=== ABOUT THIS TASK ===
Each line of the data is to be output verbatim, with the images removed.

*** Opening STORED DATA ***

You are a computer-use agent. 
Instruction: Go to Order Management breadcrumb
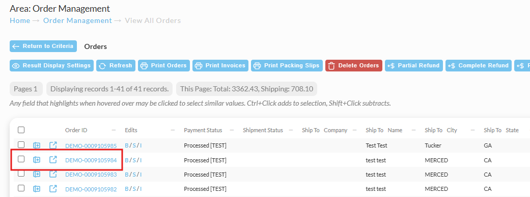click(x=77, y=20)
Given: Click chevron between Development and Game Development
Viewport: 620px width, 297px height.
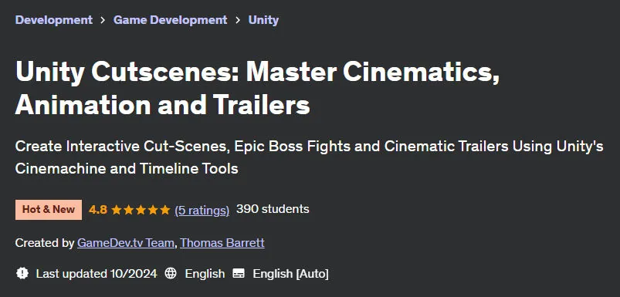Looking at the screenshot, I should (103, 20).
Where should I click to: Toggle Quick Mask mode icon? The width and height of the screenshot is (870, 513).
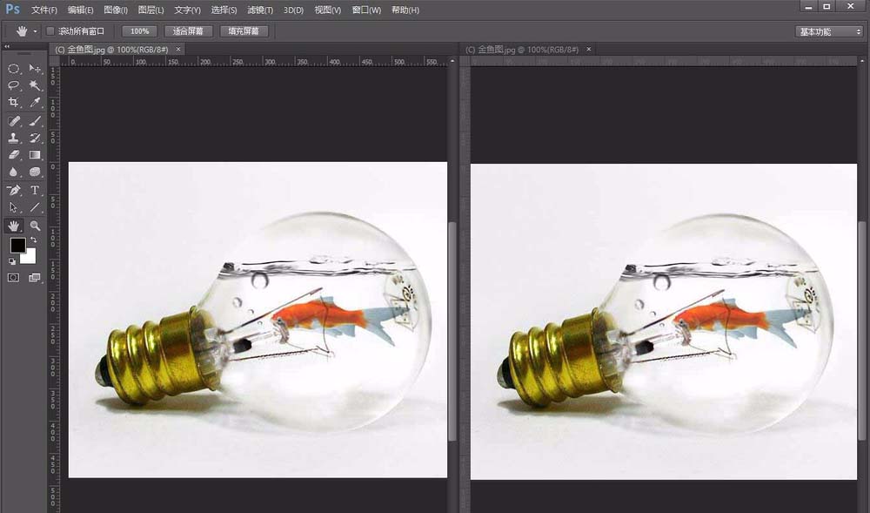[x=14, y=278]
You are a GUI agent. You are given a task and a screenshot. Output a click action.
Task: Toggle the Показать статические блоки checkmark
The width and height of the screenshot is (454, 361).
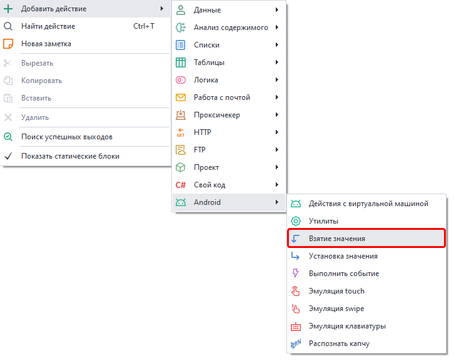tap(8, 156)
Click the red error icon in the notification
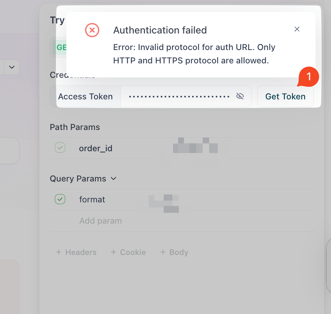Image resolution: width=331 pixels, height=314 pixels. tap(92, 30)
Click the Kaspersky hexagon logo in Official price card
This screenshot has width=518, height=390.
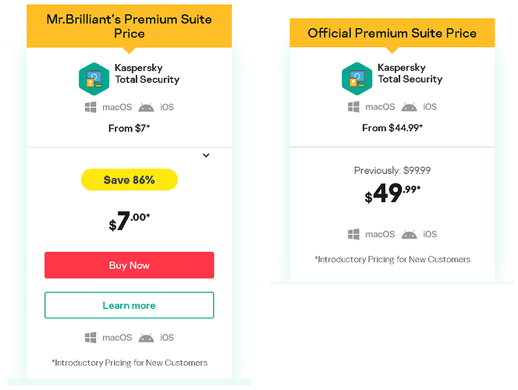coord(357,79)
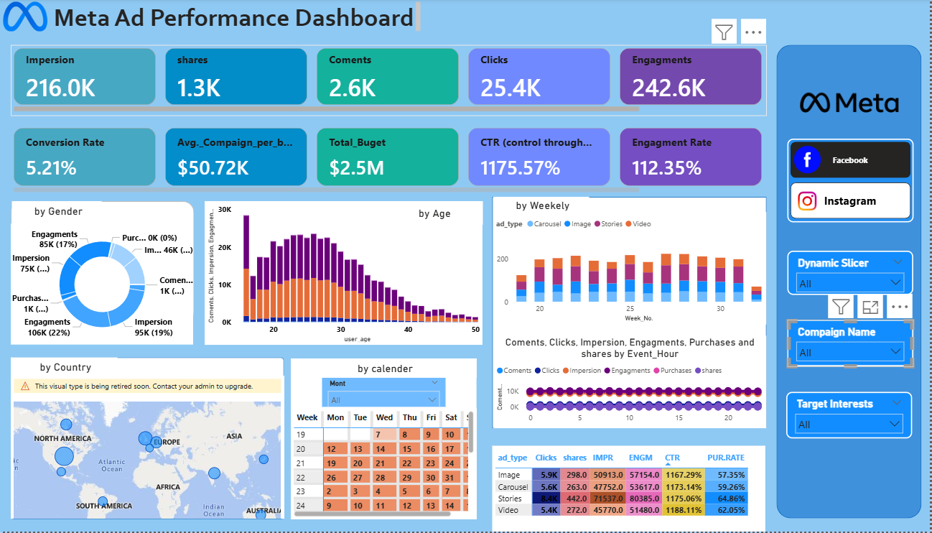Select the Facebook platform button
The width and height of the screenshot is (932, 533).
pos(850,159)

*** Closing STORED DATA ***

=== EXERCISE OUTPUT ===
You are a computer-use agent. 
Instruction: Go to Order Management breadcrumb
click(x=77, y=20)
Given: Click chevron between Development and Game Development
Viewport: 620px width, 297px height.
Looking at the screenshot, I should (103, 20).
Where should I click to: Toggle Quick Mask mode icon? The width and height of the screenshot is (870, 513).
[x=14, y=278]
You are a GUI agent. You are given a task and a screenshot. Output a click action.
Task: Toggle the Показать статические блоки checkmark
The width and height of the screenshot is (454, 361).
tap(8, 156)
Click the red error icon in the notification
Image resolution: width=331 pixels, height=314 pixels. tap(92, 30)
Click the Kaspersky hexagon logo in Official price card
This screenshot has width=518, height=390.
coord(357,79)
Select the Facebook platform button
The width and height of the screenshot is (932, 533).
pos(850,159)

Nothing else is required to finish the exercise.